We begin with our seven heroes trudging through the snow, making exposition-heavy small talk. There’s too many “remember when?” conversations in this episode, and in this season as a whole, as a matter of fact. But so much has happened, and I suppose the showrunners are ensuring everyone is caught to speed before the action ensues. Still, I seem to remember the earlier seasons just rolling with it, paying admirably little heed to whether or not the audience knew what on earth was going on.
The Hound and Tormund make a winning combination; they’re like two old drunks who bump into each other at a bus stop, communicating purely through threats and expletives. I especially enjoyed The Hound’s horrified realization that Tormund wants nothing more than to seduce big Brienne, the woman who battered him to within an inch of his life. I’ve grown fond of Tormund, having initially found his one-note tough guy act irritating, but his obsession with Brienne is just adorable.
Jon is seemingly feeling down, but is inspired by the words of Beric to keep fighting death, the invincible enemy. Or in Jon and Beric’s case, not that invincible. Poor old Jon seemed like he needed a pick me up, and Beric is the only other man who knows what it’s like to die, come back, and continue to fight against a seemingly impossible cause.
We learn that the key to Thoros of Myr’s bravery lies at the bottom of a bottle, and that’s all we’re ever going to know about the man, really. The character was basically a glorified 1-Up mushroom, and his ensuing death only serves as a reminder that Beric’s next brush with death will be his last.
But before we talk about the battle, let’s talk about how annoying and illogical Jon Snow is.
First off, this entire plan was pretty stupid. It wasn’t his plan, admittedly, but Jon chose to lead the expedition. This is a lot of effort to kidnap a zombie, but whatever. Sure, send some guys down to steal one if it’s that important. But why send the King in the North? Isn’t he too valuable to send on a suicide mission? And shouldn’t he send a raven to Sansa once in awhile?
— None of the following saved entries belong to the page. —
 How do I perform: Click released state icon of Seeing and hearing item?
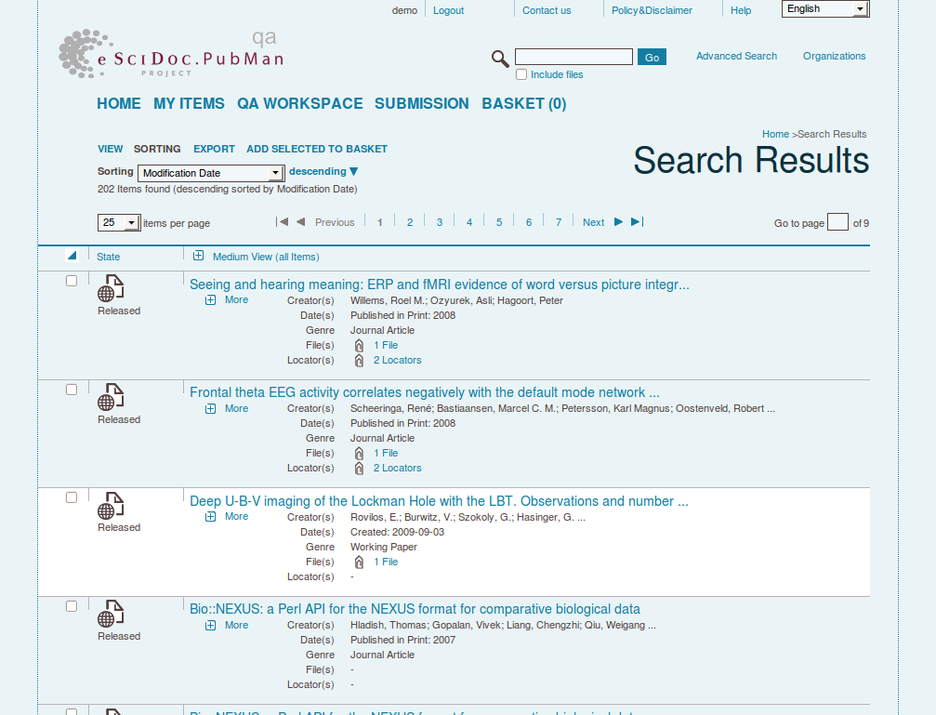point(111,289)
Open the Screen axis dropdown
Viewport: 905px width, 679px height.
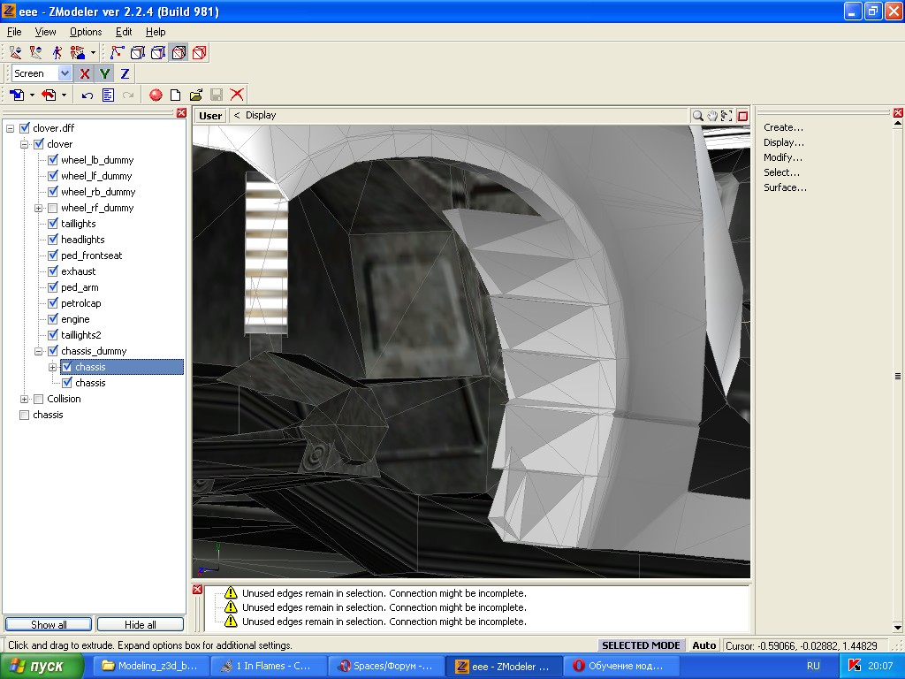pyautogui.click(x=65, y=74)
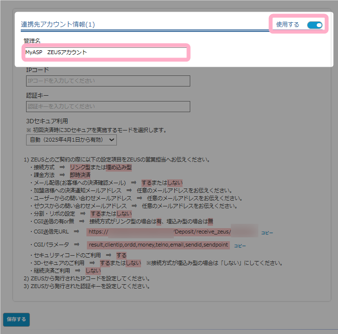Click the 管理名 input field
The image size is (338, 334).
click(105, 52)
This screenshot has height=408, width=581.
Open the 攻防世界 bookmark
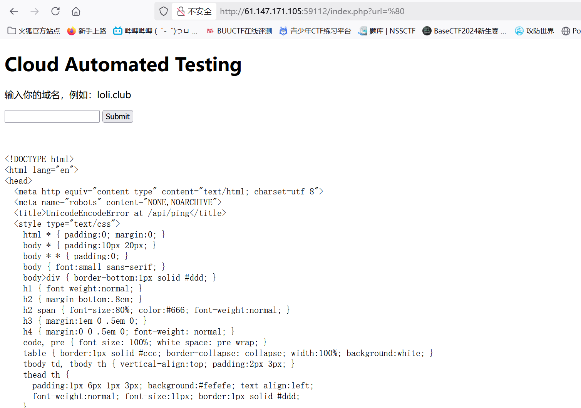(534, 31)
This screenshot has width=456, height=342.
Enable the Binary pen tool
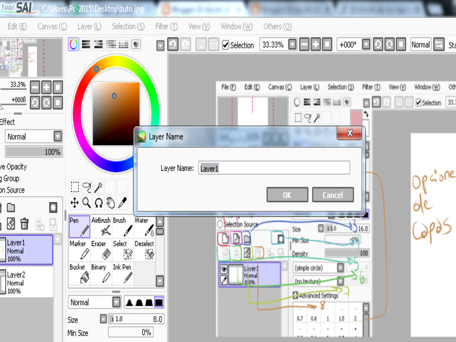101,274
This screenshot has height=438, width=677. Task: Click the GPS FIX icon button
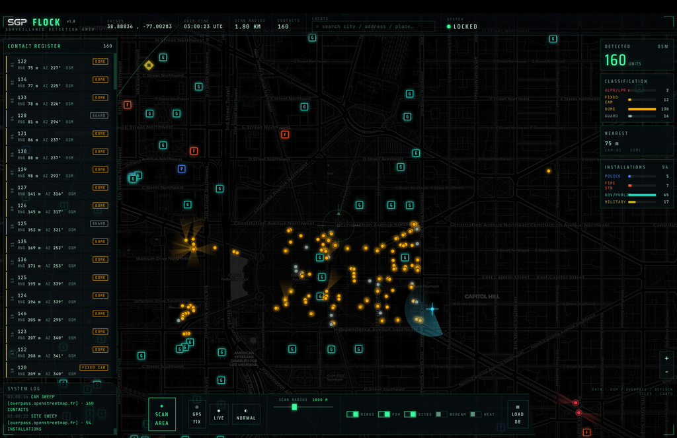click(197, 414)
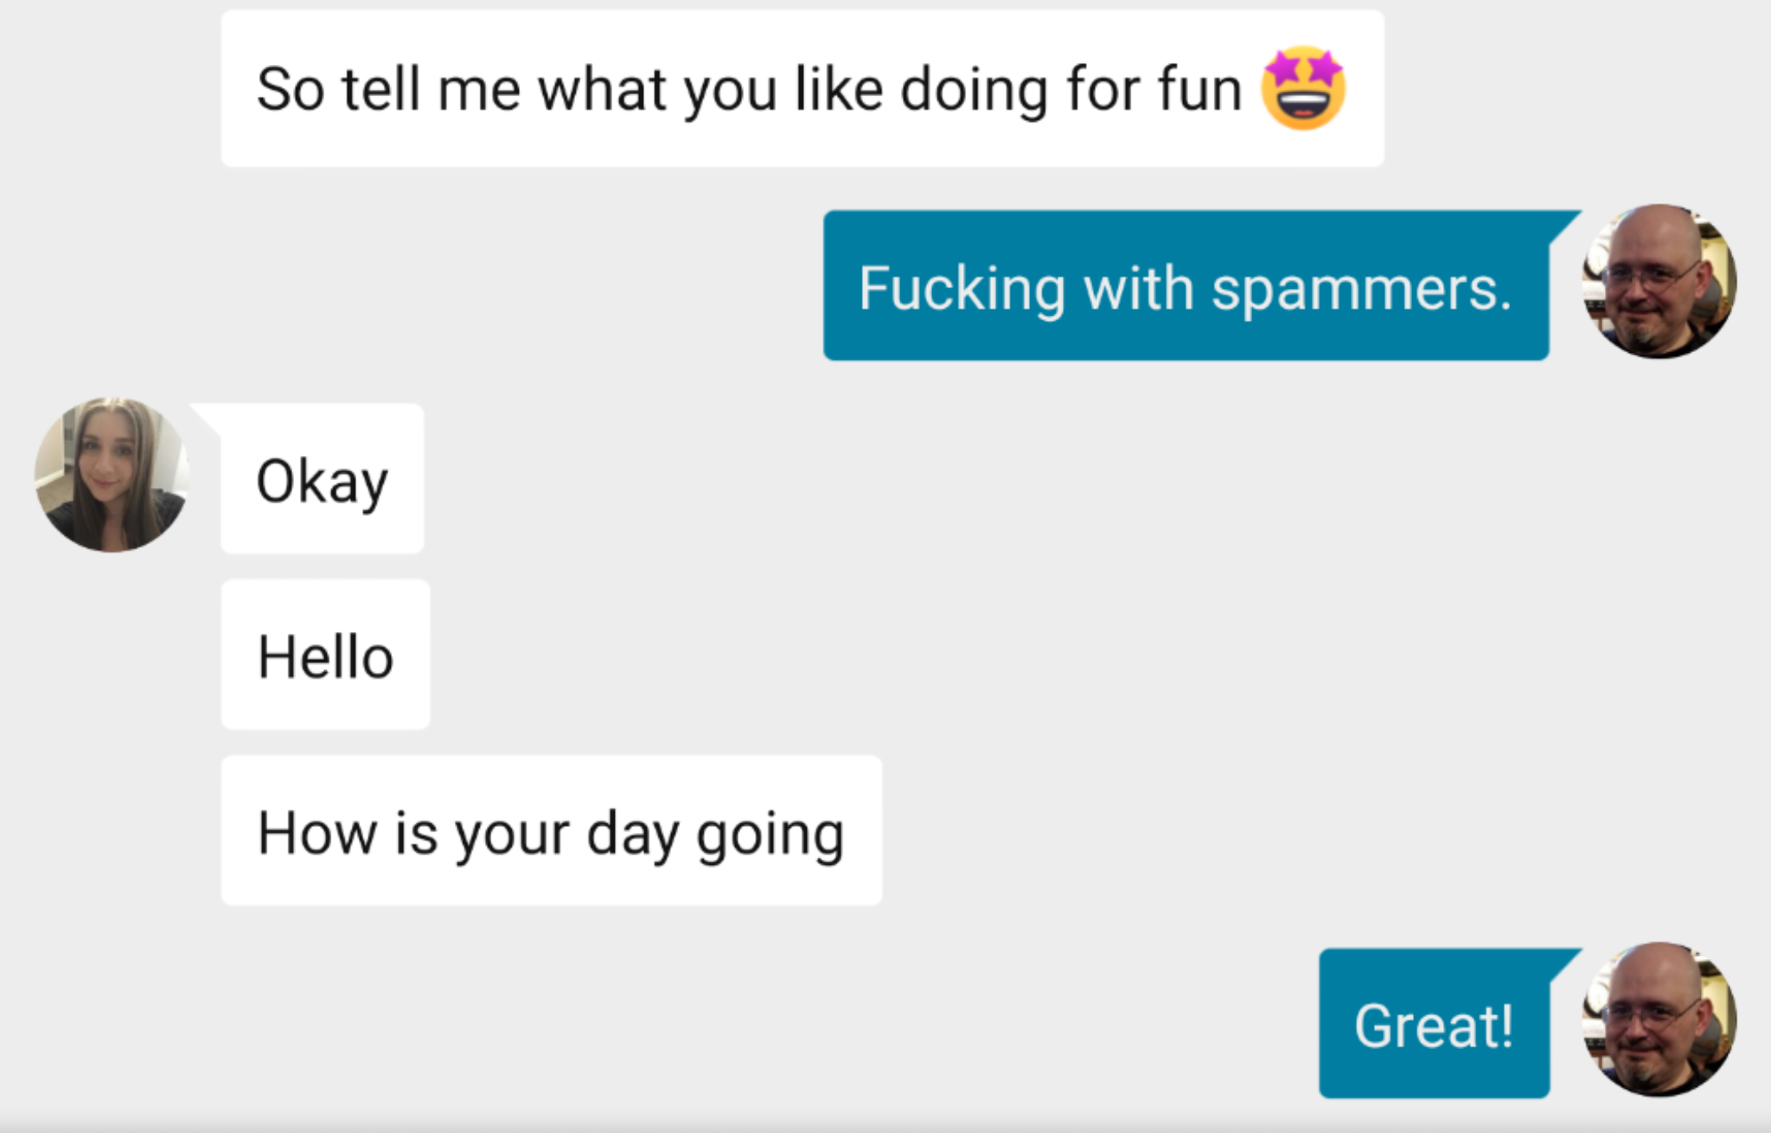This screenshot has width=1771, height=1133.
Task: Select the "Okay" message bubble
Action: [322, 478]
Jon speaks with Jorah during the long walk through the snow, and the two bond over their shared connection to Jeor Mormont, Jorah’s father. Jeor, deceased captain of the Night’s Watch, inspired much of Jon’s devotion to protecting the realm, but serves as nothing but a painful memory for disgraced Jorah. Jon also happens to be in possession of Jorah’s family sword, Longclaw, given to him by Jeor, who even changed the handle of the precious family heirloom from a Mormont bear to a Stark wolf. This is a bit of a punch in the gut for Jorah, no? Probably the sort of thing you should keep to yourself, but Jon brings it up immediately.
Jon knows full well that this blade is an invaluable weapon in his war against the White Walkers, but it doesn’t matter, it’s “rightfully” Jorah’s. So he hands it over, without hesitation. Luckily, Jorah’s a pretty reasonable guy (apart from that whole slave-trading thing), so he simply hands it back. If he’d been a different man he might have harbored bitter resentment toward Jon, or at the very least, keep the priceless sword.
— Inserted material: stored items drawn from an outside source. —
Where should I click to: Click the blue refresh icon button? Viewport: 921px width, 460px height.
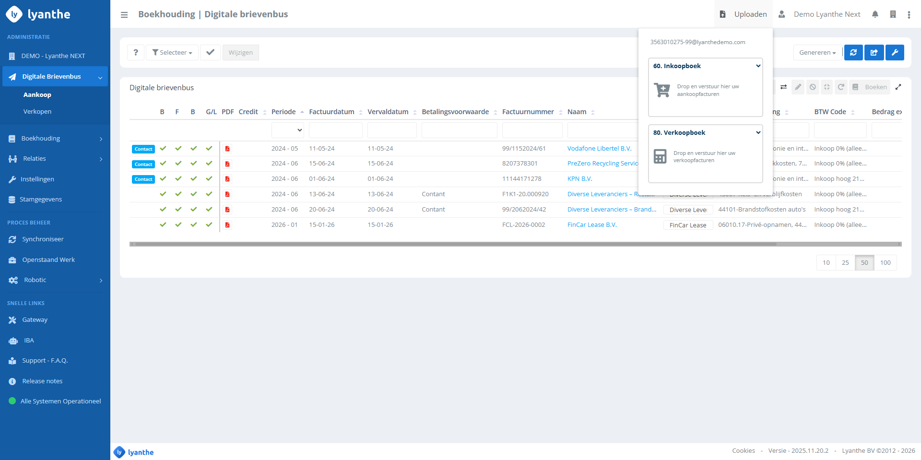point(853,53)
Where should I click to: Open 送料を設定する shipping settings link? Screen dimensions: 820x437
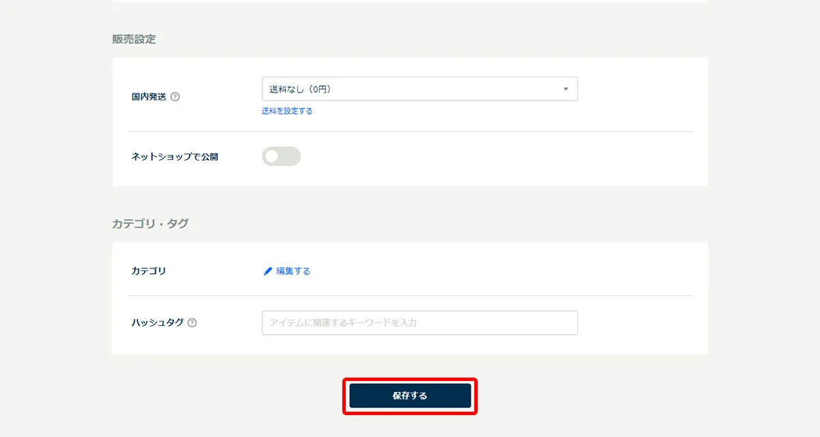coord(287,111)
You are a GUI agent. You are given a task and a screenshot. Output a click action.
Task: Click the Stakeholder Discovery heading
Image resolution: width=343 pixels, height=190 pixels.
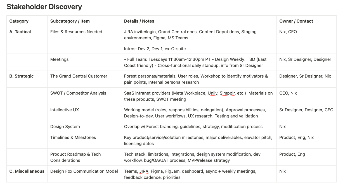tap(44, 7)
Jon Snow appears to be almost indifferent to his own survival, unless he’s on the battlefield, in which case he’s seemingly indestructible. Daenerys shares this recklessness, as we’ll come to see.
The first sign of trouble comes in the form of the most unexpected polar bear since Lost. The prelude to the bear’s attack is wonderful; the landscape is suddenly obscured by snow and fog, highlighting the ridiculously perilous situation they’ve walked into. Winter beyond the Wall looks horrendous; this jagged, icy landscape appears completely inhospitable to life.
As for the bear, it’s fun to see non-human wights, and the formidable beast serves as a prelude for things to come. I was kind of hoping they’d take the creature South, but they set him alight, making The Hound succumb to his old phobia, which leads to the inevitable mortal injury of Thoros.
The seven then encounter a small band of wights led by a solitary White Walker. Luckily, Jon’s Valyrian sword is super effective against ice-type foes, and the Walker shatters. The boss is defeated after a one-hit kill, and the rest of the wights disintegrate, officially pushing Thrones away from Lord of the Rings, and into Skyrim territory.
But one wight remains “alive,” and the scene where they bind and gag the confused creature is actually kind of hilarious. You get the feeling that a kidnapping was the very last thing the wight expected, and it doesn’t quite know what to do about it.
The deathly storm that signals the approach of the Night King arrives, and Gendry is sent back to the Wall so Daenerys has a reason to arrive just in time. I’m really not sure why the remaining six don’t follow him. Instead, they trap themselves in the middle of a frozen lake, surrounded by the army of the dead, watched over by the Night King. It’s at this moment that Thoros quietly passes away.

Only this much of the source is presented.